▸ **Task statement**
Convert the records into a two-column CSV with the headers entry and answer, one row per record. Begin at the line that has "Task: Switch to the Mask Test tab", stop after the line that has "Action: (1281, 510)", and put each value in a single quoted field with line breaks replaced by spaces.

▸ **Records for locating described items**
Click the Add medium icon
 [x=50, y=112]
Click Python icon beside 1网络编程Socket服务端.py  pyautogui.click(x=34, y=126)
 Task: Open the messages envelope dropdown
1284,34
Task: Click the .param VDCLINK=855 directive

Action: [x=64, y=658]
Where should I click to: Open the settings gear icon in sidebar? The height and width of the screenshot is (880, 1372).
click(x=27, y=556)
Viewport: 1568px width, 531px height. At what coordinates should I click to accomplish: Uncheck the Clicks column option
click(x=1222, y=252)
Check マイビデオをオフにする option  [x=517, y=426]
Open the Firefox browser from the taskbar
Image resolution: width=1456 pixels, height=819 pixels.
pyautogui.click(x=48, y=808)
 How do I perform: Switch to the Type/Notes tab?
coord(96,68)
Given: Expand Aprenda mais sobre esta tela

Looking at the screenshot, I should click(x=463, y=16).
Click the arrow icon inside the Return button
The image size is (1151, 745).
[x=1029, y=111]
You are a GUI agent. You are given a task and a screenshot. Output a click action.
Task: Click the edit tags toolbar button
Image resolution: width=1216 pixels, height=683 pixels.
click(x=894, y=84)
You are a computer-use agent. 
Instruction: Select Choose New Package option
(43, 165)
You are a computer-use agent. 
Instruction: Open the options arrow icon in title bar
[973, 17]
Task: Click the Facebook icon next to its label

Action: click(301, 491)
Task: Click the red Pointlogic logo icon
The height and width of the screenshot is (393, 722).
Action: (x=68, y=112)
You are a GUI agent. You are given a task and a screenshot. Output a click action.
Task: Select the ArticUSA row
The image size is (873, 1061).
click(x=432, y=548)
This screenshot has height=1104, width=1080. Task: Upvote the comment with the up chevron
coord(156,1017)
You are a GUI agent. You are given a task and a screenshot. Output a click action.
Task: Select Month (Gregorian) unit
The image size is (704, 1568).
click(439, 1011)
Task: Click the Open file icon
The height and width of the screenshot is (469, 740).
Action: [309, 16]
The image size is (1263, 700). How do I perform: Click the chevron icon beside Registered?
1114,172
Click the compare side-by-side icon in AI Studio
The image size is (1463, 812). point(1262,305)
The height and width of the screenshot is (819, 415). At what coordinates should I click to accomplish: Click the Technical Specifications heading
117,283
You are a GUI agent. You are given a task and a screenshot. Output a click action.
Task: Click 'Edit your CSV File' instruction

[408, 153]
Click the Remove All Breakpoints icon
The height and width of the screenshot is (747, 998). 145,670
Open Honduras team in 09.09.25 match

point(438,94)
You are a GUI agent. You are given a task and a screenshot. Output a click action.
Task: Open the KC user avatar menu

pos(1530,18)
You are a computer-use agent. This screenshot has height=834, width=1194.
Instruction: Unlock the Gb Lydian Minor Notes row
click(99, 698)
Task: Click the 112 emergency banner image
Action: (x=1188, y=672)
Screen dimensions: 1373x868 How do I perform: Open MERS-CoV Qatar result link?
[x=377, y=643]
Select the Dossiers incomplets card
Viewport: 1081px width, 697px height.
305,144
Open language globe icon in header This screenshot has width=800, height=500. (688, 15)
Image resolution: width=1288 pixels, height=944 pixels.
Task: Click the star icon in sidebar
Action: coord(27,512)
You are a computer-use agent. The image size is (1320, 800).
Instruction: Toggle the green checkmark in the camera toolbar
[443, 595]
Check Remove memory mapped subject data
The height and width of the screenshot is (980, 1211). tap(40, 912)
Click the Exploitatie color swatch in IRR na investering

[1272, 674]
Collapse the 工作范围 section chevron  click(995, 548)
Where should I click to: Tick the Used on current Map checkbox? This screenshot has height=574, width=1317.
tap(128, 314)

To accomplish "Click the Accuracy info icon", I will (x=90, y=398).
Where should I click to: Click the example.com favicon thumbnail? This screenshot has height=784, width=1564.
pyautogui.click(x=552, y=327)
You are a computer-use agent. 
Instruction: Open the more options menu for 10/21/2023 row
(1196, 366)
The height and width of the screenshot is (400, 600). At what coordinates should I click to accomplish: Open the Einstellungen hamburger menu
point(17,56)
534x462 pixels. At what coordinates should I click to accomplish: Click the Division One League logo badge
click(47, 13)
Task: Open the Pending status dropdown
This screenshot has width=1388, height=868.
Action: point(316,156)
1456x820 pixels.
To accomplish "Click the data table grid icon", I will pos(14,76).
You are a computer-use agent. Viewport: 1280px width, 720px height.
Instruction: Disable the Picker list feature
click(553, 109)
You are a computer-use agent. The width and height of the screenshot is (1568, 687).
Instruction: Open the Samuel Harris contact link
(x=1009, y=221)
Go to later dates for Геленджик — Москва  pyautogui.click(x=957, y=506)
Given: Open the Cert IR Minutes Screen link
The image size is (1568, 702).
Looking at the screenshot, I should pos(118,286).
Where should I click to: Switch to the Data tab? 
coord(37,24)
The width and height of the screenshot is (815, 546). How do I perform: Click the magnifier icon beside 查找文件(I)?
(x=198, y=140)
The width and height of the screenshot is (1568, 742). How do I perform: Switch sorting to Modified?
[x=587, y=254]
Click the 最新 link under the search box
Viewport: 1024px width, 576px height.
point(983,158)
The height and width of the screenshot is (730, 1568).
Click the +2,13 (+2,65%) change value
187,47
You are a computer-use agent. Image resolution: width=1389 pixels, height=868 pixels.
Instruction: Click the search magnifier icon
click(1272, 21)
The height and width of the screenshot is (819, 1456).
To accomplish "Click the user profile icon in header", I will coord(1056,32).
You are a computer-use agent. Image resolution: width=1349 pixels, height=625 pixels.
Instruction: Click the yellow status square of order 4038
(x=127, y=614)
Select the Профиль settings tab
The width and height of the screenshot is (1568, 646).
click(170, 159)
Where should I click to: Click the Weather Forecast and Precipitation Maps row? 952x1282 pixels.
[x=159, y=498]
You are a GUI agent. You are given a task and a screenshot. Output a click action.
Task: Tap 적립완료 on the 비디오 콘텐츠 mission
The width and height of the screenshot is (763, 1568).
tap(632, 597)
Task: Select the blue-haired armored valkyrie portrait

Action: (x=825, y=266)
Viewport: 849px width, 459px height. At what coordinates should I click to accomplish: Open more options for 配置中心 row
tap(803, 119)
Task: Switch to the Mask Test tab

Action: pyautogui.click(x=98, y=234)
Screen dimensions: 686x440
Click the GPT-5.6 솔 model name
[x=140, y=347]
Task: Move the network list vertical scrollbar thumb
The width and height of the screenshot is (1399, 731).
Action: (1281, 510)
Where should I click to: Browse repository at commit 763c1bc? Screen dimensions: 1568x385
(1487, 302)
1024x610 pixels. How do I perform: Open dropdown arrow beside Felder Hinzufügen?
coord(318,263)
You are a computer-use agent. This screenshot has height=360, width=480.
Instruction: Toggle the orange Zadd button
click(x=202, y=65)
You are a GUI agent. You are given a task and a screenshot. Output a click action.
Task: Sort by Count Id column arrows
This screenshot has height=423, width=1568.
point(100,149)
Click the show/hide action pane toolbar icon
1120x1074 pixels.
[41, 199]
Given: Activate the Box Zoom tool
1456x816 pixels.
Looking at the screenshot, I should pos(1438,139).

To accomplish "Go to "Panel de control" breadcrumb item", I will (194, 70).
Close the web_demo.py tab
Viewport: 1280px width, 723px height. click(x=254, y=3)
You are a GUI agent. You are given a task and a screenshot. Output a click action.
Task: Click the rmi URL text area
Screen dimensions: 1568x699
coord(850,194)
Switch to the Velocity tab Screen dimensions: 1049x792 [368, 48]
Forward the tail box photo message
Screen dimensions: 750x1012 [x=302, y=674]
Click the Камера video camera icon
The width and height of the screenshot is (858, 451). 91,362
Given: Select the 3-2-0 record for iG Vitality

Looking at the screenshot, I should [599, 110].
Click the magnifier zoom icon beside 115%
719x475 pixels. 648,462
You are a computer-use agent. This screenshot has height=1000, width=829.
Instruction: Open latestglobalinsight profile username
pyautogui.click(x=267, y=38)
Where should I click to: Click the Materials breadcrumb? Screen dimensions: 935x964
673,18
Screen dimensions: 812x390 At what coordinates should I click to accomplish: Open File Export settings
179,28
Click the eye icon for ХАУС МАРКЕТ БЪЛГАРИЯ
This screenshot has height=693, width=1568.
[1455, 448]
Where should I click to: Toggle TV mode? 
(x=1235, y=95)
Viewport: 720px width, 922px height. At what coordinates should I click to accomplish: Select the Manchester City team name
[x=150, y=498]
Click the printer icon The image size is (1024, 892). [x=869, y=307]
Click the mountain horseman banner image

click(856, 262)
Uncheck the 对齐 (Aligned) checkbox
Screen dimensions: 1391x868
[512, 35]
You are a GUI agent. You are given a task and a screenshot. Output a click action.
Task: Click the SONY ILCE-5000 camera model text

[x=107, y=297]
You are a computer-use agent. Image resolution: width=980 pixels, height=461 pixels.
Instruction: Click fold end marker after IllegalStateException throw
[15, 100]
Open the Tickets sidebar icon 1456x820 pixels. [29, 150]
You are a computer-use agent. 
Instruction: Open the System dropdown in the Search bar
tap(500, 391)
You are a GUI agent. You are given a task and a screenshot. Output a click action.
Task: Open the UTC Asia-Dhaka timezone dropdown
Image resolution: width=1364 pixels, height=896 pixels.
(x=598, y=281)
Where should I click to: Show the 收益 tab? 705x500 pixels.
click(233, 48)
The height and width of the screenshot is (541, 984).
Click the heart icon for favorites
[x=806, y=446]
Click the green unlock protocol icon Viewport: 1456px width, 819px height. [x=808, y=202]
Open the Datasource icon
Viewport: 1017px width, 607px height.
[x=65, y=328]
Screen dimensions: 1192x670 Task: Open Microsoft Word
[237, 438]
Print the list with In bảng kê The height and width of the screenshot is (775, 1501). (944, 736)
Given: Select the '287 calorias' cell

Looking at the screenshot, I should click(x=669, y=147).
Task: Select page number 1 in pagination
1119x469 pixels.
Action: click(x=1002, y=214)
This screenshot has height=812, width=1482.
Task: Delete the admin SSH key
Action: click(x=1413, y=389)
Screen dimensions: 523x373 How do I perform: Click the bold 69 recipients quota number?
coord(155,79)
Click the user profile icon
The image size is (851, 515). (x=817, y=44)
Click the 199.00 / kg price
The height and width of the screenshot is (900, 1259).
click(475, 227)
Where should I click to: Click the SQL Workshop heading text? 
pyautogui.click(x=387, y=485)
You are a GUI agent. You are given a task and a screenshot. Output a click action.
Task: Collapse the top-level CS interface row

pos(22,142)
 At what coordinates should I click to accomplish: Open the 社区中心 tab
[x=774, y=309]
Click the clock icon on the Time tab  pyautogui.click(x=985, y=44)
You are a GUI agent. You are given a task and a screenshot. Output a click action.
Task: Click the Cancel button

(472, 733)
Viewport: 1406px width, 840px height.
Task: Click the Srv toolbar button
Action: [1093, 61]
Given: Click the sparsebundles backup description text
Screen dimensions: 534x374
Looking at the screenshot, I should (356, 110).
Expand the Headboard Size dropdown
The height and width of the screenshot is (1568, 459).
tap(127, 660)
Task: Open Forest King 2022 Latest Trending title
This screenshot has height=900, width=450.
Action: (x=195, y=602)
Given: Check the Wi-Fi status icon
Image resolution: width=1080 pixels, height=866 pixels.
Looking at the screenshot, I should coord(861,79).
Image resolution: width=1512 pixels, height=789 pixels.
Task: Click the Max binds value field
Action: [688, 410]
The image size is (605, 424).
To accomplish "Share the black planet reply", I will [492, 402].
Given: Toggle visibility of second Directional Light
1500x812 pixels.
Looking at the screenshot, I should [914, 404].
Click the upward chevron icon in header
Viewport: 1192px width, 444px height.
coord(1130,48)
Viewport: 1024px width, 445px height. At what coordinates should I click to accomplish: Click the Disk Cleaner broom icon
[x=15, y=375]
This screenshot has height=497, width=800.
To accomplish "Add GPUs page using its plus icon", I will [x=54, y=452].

▸ **Task output**
entry,answer
"Task: Switch to the Mask Test tab","Action: pyautogui.click(x=98, y=234)"
"Screen dimensions: 686x440 Click the GPT-5.6 솔 model name","[x=140, y=347]"
"Task: Move the network list vertical scrollbar thumb The width and height of the screenshot is (1399, 731).","Action: (1281, 510)"